(TASK TO COMPLETE): Please state how many workers, out of Pakistan's total formal and informal workforce, the EOBI has registered according to the article on manufacturing poverty.

(PASSAGE PROVIDED):
[Start of section]
Manufacturing poverty
Poverty is neither ordained nor an in-built characteristic of nature. It is an artificially and cruelly fabricated curse to enable the rich to extract disproportionate benefits for themselves. Millions of Pakistanis lead a miserable life of extreme poverty, inequality and indignity, not by accident or default but by a willfully designed set of immoral and tyrannical measures. This article aims to examine how Pakistan succeeded in manufacturing poverty on such a large scale.
Poverty manufacturing begins with a runaway population. A country refusing to address its suicidal Total Fertility Rate (TFR) of 3.6 is guilty of deliberately generating poverty. We learnt nothing from China, Bangladesh, India or scores of other countries who reduced their TFR to less than 2. Massive focus on controlling its burgeoning population ought to be the first poverty reduction task for Pakistan.
Poverty is manufactured by deliberately defining an abysmal minimum wage that is small enough to make a family live on the boundary wall of a graveyard. The state further adds fuel to the fire by ensuring that even this miserable minimum wage is denied to more than half of the workforce. A dysfunctional EOBI organisation performs the next step of the poverty manufacturing process. It is a white elephant that consumes more than Rs1.2 billion on its own maintenance every year but has registered barely 9 million workers out of a total of 90 million formal and informal workers of Pakistan. Thus we make beggars out of millions who retire without entitlement to any pension.
Poverty creation is often pioneered by the state itself. This happens when it does not pay minimum wage to its own contract staff working in its own municipalities, cantonment boards, government hospitals, water and sewage agencies and solid waste management boards. The state is also guilty of looking the other way while its predatory elite exploits millions of workers with criminally low wages. Private security guards and the staff at petrol pumps are two such reprehensible examples of cruelty.
[End of section]
(RECORD EXTRACTS):
[Start of section]
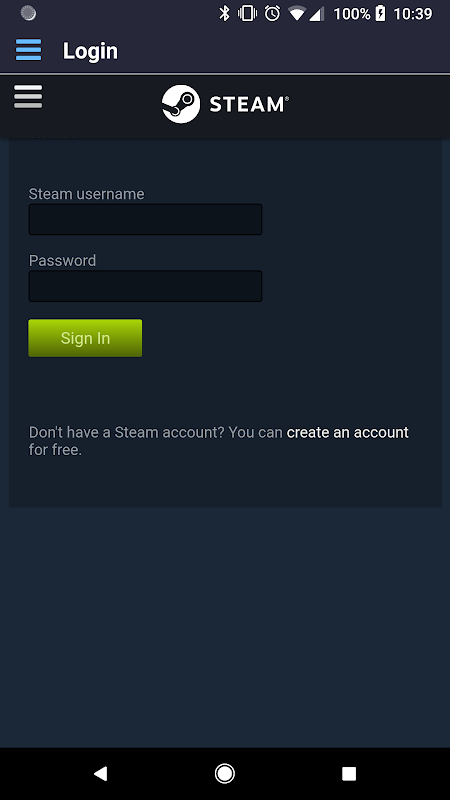Screen dimensions: 450x800
Task: Tap the Android home circle button
Action: [x=224, y=773]
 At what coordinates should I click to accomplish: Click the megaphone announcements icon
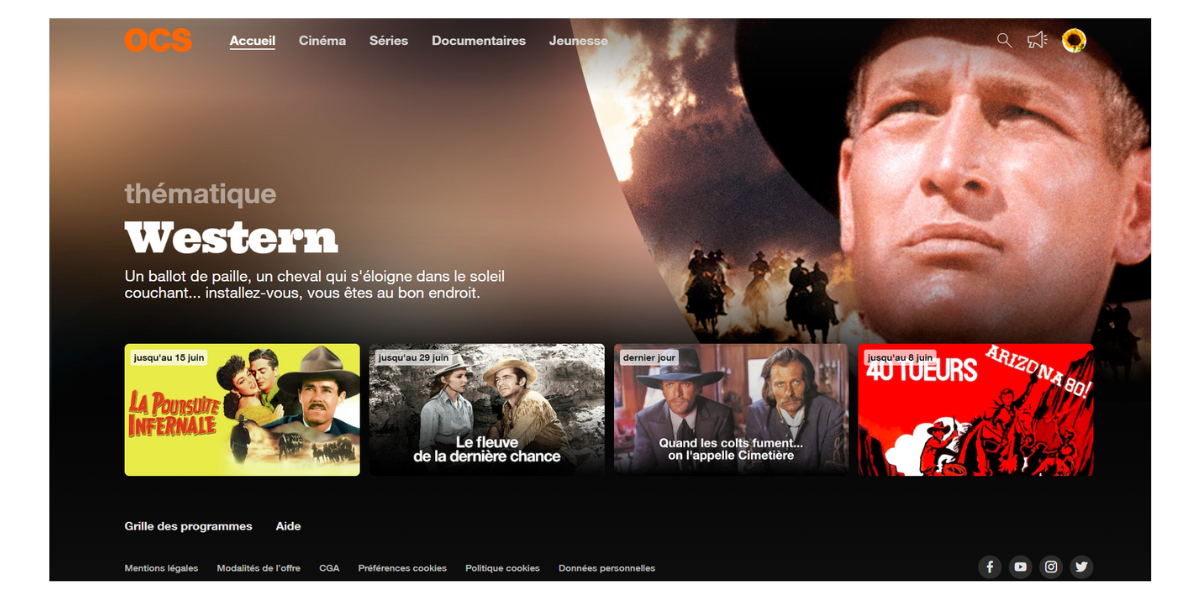tap(1037, 40)
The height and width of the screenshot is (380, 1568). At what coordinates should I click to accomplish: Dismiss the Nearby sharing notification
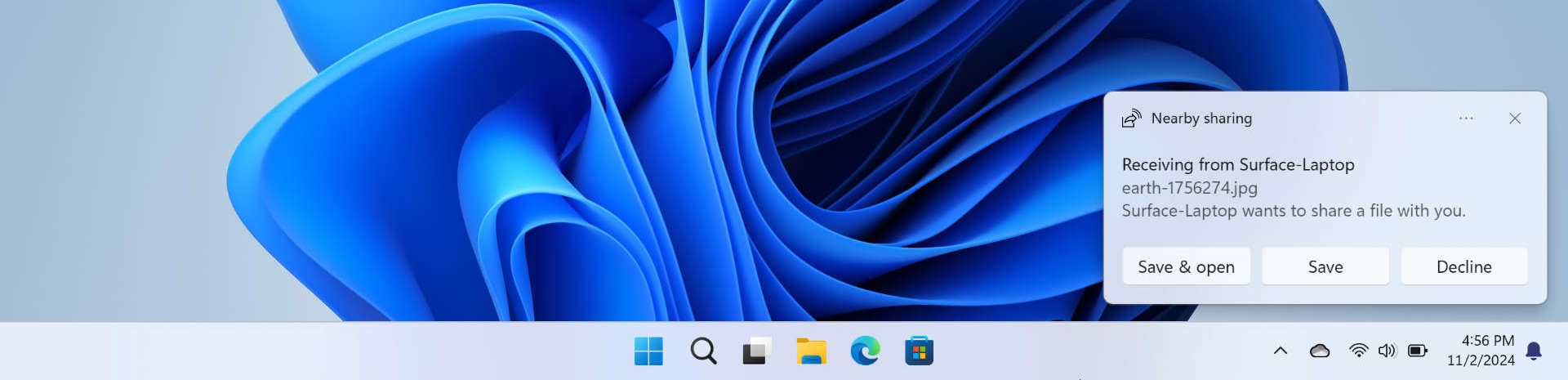point(1515,118)
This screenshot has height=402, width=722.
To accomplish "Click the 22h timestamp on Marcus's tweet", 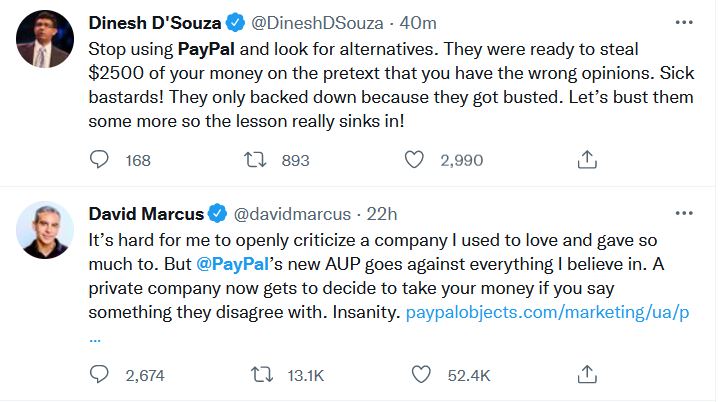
[End of section]
(TASK RESPONSE): Barely 9 million out of a total of 90 million.